How can the GOP broaden its base? I like what David Boaz, Executive Vice President at the Cato Institute, writes comparing Jeb Bush to Rand Paul:
Both Jeb Bush and Rand Paul are talking about broadening the appeal of the Republican Party as they move toward presidential candidacies. Both say Republicans must be able to compete with younger voters and people of all racial backgrounds. Both have talked about the failure of welfare-state programs to eliminate urban poverty. But they don’t always agree. Bush sticks with the aggressive foreign policy that came to be associated with his brother’s presidency, while Paul wants a less interventionist approach. Bush calls for “smarter, effective government” rather than smaller government, while Paul believes that smaller government would be smarter. Perhaps most notoriously, Bush strongly endorses the Common Core educational standards, building on George W. Bush’s policy of greater federal control of schooling.
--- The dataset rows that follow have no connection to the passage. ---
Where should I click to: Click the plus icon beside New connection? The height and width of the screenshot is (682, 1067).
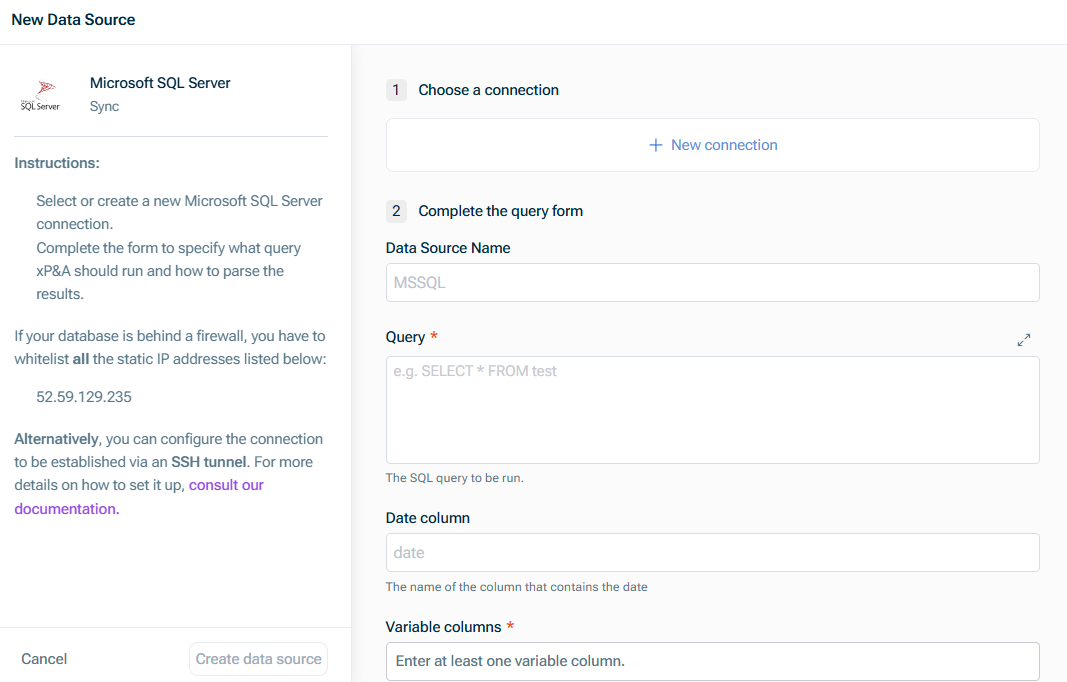point(656,145)
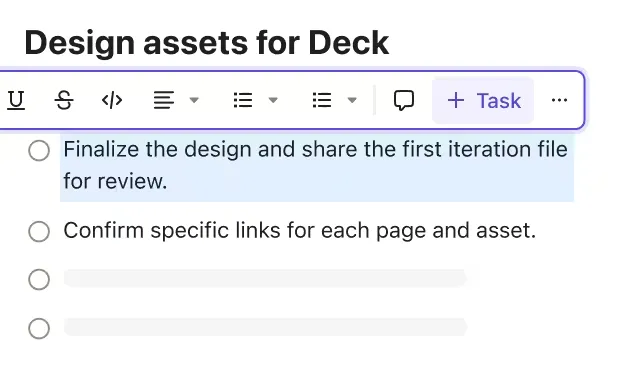Tick the checkbox of first empty item
620x370 pixels.
[39, 279]
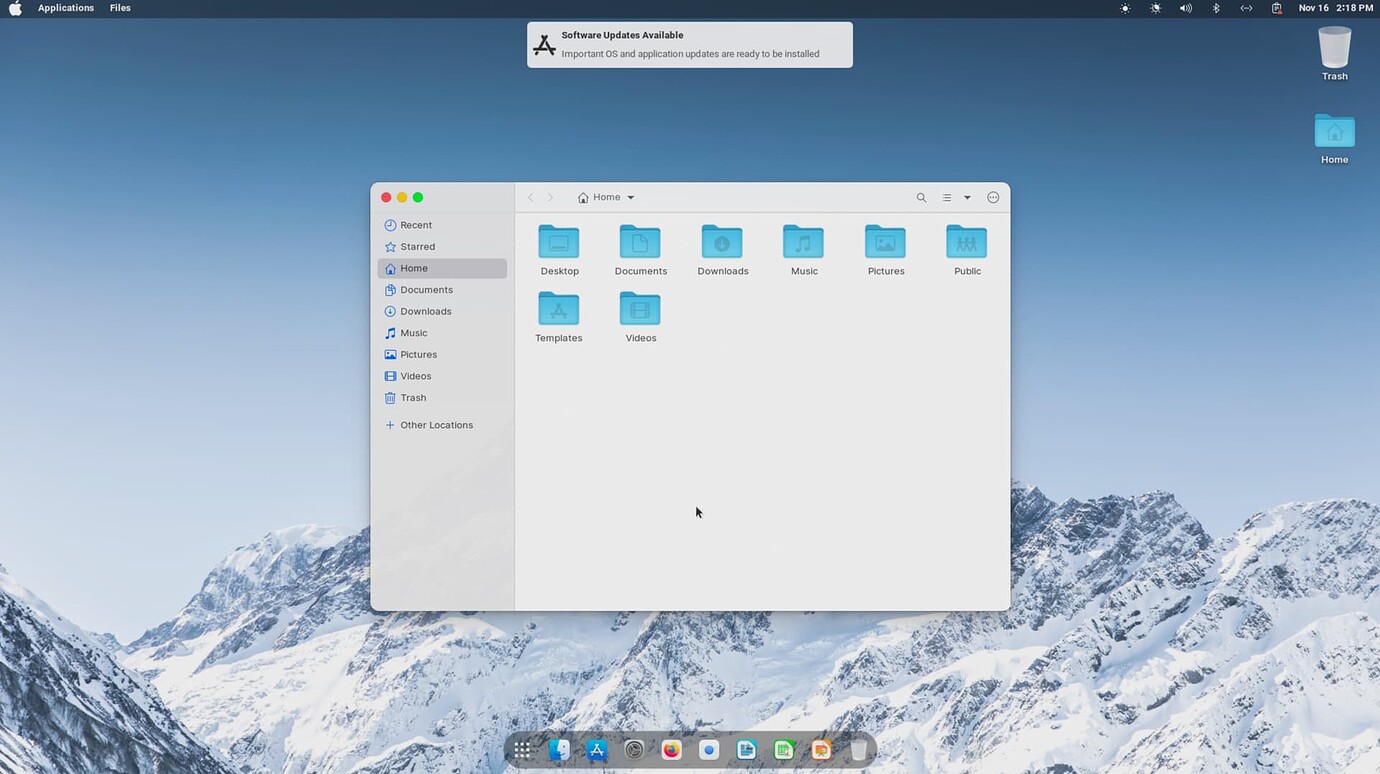Viewport: 1380px width, 774px height.
Task: Launch Firefox from the dock
Action: point(671,749)
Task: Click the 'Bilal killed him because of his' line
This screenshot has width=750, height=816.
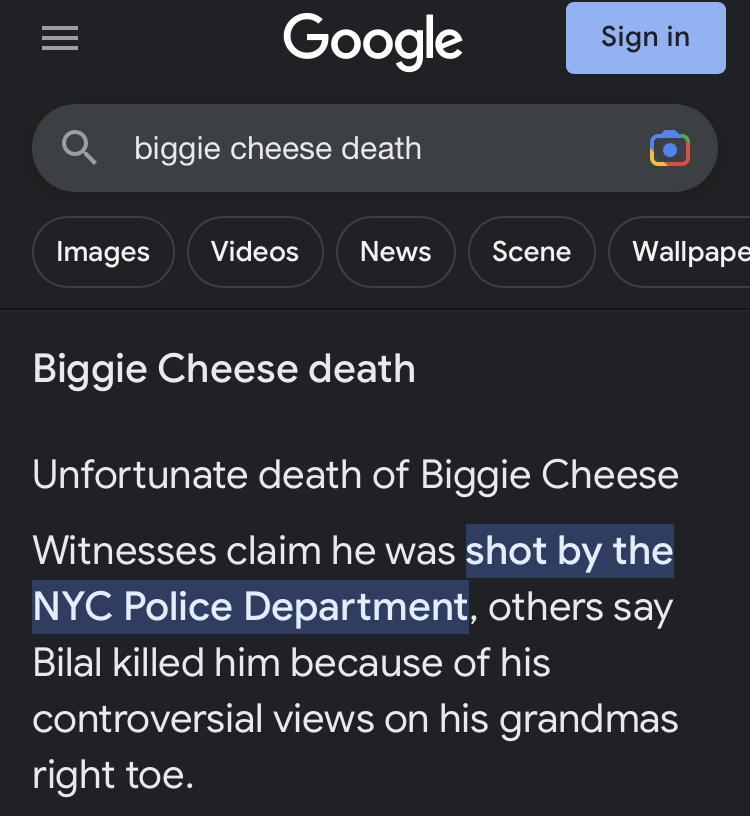Action: click(x=291, y=662)
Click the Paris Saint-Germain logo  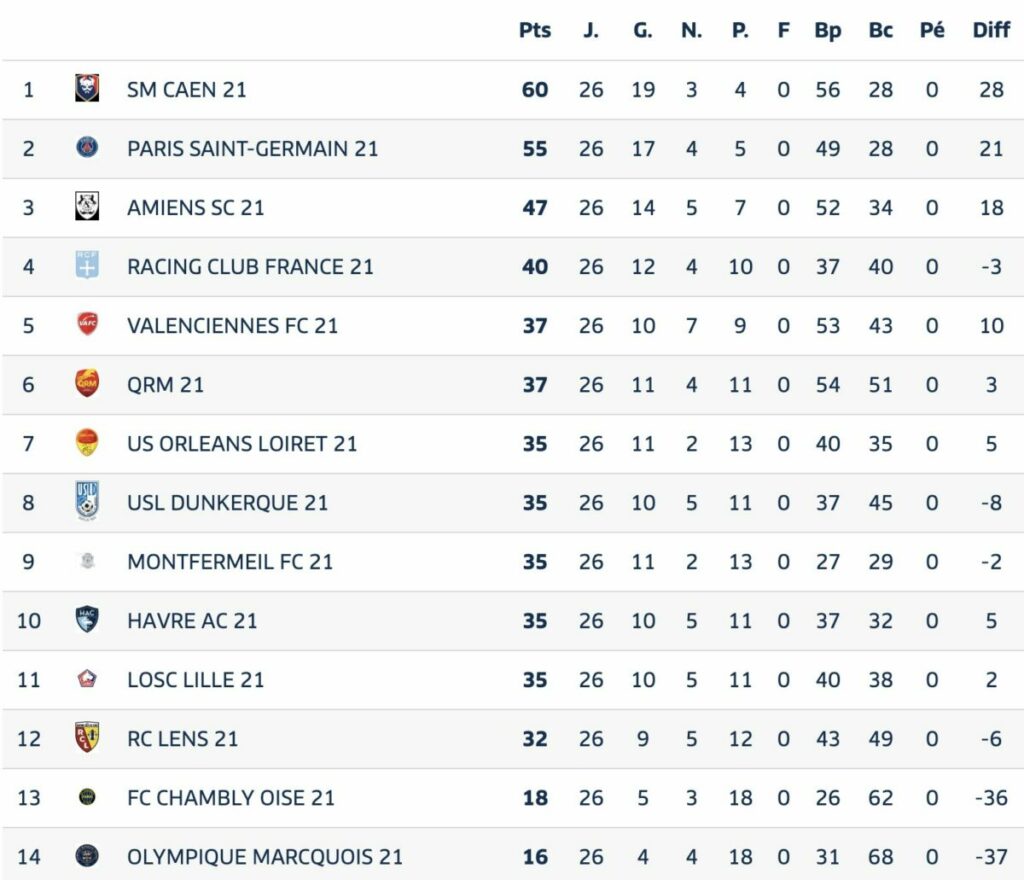pyautogui.click(x=87, y=148)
Boaz, author of The Libertarian Mind, also writes in Time:
In studies that David Kirby and I have published at the Cato Institute on “the libertarian vote,” we have found that only 2 to 4 percent of Americans say that they’re libertarian when asked. But 15 to 20 percent – 30 to 40 million Americans – hold libertarian views on a range of questions. The latest Gallup Governance Survey finds 24 percent of respondents falling into the libertarian quadrant, matching the number of conservatives and liberals and up from 17 percent in 2004 and 23 percent in 2008. And when asked in a Zogby poll if they would define themselves as “fiscally conservative and socially liberal, also known as libertarian,” fully 44 percent of respondents – 100 million Americans – accept the label. Those voters are not locked into either party, and politicians trying to attract the elusive “swing vote” should take a look at those who lean libertarian.